The Native Copper- and Zinc- Binding Protein Metallothionein Blocks Copper-Mediated Aβ Aggregation and Toxicity in Rat Cortical Neurons

Background: A major pathological hallmark of AD is the deposition of insoluble extracellular beta-amyloid (A beta) plaques. There are compelling data suggesting that A beta aggregation is catalysed by reaction with the metals zinc and copper. Methodology/Principal Findings: We now report that the major human-expressed metallothionein (MT) subtype, MT-2A, is capable of preventing the in vitro copper-mediated aggregation of A beta(1-40) and A beta(1-42).
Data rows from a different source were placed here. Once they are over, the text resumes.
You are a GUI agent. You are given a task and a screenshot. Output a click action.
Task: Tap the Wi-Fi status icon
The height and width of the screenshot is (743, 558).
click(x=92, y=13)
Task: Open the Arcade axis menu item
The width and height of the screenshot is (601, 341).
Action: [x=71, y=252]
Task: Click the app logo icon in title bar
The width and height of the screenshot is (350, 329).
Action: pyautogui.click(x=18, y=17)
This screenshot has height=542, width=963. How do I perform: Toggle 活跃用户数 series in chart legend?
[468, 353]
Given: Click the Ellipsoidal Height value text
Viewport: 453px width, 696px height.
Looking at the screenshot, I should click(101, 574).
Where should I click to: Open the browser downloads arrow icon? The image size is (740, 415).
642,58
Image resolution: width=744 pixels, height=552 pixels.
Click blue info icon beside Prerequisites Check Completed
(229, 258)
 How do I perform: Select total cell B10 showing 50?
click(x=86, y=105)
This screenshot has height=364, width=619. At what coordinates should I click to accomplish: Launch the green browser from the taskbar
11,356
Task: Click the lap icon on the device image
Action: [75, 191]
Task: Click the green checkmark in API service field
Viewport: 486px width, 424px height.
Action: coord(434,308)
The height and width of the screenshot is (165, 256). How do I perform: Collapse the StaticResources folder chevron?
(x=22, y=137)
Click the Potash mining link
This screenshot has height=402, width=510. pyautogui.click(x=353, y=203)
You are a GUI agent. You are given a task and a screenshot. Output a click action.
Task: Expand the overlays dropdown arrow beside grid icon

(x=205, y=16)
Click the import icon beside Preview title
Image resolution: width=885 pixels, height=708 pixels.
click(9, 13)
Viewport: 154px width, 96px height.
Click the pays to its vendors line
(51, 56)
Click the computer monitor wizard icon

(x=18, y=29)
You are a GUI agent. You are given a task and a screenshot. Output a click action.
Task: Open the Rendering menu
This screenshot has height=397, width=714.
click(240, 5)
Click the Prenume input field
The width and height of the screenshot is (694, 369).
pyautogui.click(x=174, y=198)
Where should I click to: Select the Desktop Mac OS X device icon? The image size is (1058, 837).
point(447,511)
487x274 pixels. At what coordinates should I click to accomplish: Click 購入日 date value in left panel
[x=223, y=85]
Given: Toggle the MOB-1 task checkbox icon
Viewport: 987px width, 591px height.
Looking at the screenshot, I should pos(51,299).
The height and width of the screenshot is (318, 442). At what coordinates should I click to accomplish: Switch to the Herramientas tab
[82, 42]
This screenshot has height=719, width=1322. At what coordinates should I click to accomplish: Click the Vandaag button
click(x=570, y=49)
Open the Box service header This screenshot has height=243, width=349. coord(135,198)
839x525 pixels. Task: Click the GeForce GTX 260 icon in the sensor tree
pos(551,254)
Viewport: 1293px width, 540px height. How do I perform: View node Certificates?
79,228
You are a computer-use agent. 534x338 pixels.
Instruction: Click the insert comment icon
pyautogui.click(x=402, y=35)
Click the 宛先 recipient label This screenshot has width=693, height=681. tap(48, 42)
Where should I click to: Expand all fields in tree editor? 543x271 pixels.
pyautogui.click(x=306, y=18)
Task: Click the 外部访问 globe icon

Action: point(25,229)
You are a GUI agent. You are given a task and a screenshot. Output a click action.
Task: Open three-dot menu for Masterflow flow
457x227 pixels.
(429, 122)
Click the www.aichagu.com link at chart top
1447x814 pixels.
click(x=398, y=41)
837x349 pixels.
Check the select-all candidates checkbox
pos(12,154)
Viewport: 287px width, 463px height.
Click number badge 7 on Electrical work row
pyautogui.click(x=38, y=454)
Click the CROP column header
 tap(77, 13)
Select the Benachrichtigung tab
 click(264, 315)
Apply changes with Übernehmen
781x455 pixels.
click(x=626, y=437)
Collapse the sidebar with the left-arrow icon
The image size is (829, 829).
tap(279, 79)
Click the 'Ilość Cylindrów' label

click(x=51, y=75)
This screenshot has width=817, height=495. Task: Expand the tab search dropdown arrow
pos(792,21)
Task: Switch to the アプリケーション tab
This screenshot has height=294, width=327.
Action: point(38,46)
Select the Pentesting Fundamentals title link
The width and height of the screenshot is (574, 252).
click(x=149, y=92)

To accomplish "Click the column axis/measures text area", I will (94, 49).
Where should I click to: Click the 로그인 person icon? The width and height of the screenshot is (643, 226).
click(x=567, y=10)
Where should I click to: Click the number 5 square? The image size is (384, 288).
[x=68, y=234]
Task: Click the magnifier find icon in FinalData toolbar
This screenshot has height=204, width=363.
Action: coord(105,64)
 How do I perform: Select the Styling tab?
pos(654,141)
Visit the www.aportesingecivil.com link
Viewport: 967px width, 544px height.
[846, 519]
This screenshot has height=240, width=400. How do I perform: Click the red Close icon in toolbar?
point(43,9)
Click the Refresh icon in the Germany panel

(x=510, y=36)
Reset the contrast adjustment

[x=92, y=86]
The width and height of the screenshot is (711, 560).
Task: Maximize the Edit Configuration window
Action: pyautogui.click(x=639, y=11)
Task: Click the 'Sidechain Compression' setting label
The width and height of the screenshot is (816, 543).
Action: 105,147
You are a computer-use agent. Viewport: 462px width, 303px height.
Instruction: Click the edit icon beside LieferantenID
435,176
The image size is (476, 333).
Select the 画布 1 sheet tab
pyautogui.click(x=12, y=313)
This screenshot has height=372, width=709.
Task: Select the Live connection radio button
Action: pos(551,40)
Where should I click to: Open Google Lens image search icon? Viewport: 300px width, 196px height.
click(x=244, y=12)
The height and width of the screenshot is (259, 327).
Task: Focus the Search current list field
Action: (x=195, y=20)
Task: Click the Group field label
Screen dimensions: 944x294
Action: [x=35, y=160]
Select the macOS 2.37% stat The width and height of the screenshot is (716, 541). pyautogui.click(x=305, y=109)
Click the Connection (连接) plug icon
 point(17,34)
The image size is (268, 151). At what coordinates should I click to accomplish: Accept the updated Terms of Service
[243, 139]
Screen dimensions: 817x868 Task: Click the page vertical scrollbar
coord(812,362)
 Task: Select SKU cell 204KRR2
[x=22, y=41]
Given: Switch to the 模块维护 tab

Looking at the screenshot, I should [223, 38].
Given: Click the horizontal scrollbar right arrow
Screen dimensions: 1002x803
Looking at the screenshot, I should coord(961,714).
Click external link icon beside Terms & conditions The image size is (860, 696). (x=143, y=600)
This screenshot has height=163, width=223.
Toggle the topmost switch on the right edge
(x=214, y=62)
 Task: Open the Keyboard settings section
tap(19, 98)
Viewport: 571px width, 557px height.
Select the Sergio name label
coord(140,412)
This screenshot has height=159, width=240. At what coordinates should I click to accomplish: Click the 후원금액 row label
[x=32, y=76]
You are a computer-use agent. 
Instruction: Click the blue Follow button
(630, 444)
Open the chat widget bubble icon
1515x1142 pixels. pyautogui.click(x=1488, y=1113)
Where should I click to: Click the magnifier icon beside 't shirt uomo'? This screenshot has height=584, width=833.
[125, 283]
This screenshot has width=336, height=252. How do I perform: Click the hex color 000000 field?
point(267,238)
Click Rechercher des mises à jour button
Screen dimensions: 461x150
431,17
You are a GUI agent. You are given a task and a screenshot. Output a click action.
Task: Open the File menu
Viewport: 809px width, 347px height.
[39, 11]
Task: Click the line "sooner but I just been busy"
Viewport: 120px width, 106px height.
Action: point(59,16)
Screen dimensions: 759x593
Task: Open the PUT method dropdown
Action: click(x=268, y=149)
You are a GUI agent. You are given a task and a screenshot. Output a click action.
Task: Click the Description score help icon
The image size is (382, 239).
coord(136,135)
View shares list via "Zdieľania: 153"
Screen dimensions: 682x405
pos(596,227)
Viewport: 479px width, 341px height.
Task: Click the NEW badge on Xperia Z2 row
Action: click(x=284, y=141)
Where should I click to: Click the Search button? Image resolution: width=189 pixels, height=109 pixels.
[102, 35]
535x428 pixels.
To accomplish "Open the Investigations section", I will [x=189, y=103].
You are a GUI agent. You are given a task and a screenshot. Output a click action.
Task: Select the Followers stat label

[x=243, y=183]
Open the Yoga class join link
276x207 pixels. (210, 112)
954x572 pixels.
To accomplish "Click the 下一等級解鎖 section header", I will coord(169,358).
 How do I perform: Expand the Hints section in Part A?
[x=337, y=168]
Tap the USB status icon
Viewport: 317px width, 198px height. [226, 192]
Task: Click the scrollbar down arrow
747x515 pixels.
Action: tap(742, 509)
This action of MT-2A appears to involve a metal-swap between Zn(7)MT-2A and Cu(II)-A beta, since neither Cu(10)MT-2A or carboxymethylated MT-2A blocked Cu(II)-A beta aggregation. Furthermore, Zn7MT-2A blocked Cu(II)-A beta induced changes in ionic homeostasis and subsequent neurotoxicity of cultured cortical neurons. Conclusions/Significance: These results indicate that MTs of the type represented by MT-2A are capable of protecting against A beta aggregation and toxicity. Given the recent interest in metal-chelation therapies for AD that remove metal from A beta leaving a metal-free A beta that can readily bind metals again, we believe that MT-2A might represent a different therapeutic approach as the metal exchange between MT and A beta leaves the A beta in a Zn-bound, relatively inert form.